____ Sezione del testo
La cattura del gatto [Note (21)]

Qualunque sistema di potere che presupponga la fissità del proprio ordinamento sopprime la libertà e per celare l’assassinio alza il vessillo dell’immortalità. In questo contesto è intellettualmente avvilente la supposizione di una inesistenza dell’etica laica e sono convinto che sia moralmente più impegnativa una coscienza etica laica di una coscienza etica religiosa. Il mio sospetto che l’uomo sia prevalentemente guidato nelle sue scelte da cose semplici e poco impegnative mi fa tuttavia pensare che il dibattito è dettato più dalla pigrizia intellettuale che dalla dialettica morale. L’inquietante “Se Dio non c’è allora tutto è possibile” di Dostojieski può essere letto anche nella sua forma speculare “Se Dio c’è allora nulla è possibile”, di fronte alla fissità del nulla l’etica laica deve saper evitare la fissità contraria e camuffata da movimento del tutto.
________
____ Voci estratte
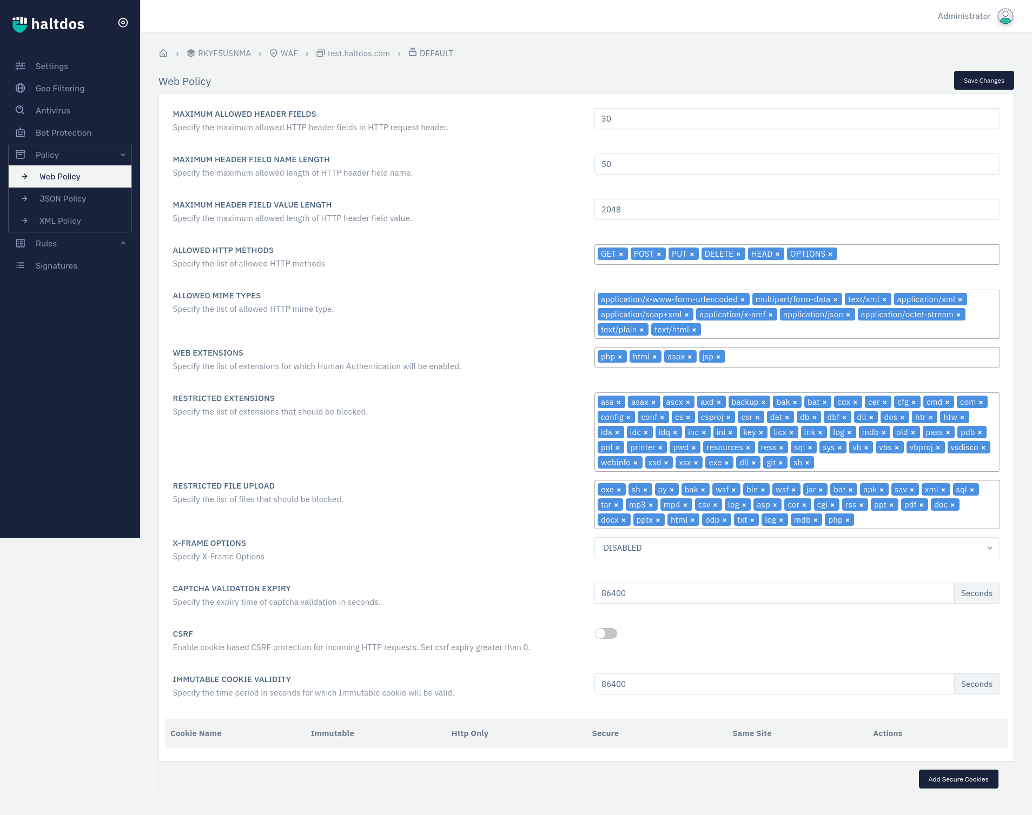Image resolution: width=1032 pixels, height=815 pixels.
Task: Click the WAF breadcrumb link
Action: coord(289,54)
________
____ Voci estratte
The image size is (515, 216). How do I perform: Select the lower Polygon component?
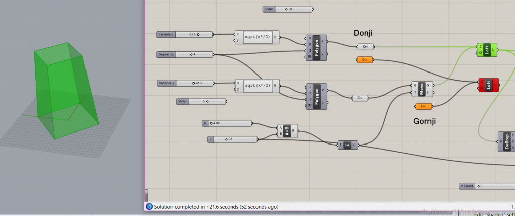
________
Cosa fare:
Nella sezione del testo, in quale forma speculare si può leggere anche la frase "Se Dio non c’è allora tutto è possibile"?

Risposta:
"Se Dio c’è allora nulla è possibile".